**Instruction:**
Select every line of the data below that contains the string "width", and copy each one unchanged.

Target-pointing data
━━━━━━━━

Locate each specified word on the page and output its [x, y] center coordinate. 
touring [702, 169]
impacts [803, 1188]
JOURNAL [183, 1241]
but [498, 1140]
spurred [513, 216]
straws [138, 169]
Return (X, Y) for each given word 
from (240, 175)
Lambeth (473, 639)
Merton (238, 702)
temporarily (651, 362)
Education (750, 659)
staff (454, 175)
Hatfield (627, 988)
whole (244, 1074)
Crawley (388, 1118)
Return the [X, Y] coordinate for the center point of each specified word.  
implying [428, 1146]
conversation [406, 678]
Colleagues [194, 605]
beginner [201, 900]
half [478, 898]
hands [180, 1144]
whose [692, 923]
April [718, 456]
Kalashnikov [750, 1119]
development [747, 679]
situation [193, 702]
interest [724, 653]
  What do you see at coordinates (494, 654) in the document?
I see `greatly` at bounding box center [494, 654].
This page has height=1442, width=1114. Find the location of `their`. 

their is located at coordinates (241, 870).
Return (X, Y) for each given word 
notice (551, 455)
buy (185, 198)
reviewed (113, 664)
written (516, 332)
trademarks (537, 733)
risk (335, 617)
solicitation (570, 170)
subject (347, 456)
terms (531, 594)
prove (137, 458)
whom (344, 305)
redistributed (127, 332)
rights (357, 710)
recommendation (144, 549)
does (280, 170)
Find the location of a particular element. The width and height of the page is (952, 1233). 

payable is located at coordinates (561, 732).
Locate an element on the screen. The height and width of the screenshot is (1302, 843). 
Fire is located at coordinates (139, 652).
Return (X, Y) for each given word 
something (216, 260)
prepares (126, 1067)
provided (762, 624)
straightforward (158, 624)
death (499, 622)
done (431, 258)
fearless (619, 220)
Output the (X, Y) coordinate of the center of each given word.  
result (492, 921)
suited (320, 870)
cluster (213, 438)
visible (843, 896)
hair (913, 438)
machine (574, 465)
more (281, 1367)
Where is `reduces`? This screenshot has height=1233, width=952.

━━━━━━━━

**Final result:**
This page has height=1442, width=1114. Find the location of `their`. 
Find the location of a particular element. The width and height of the page is (952, 1233). 
Locate an element on the screen. The height and width of the screenshot is (1302, 843). 
Where is `reduces`? This screenshot has height=1233, width=952.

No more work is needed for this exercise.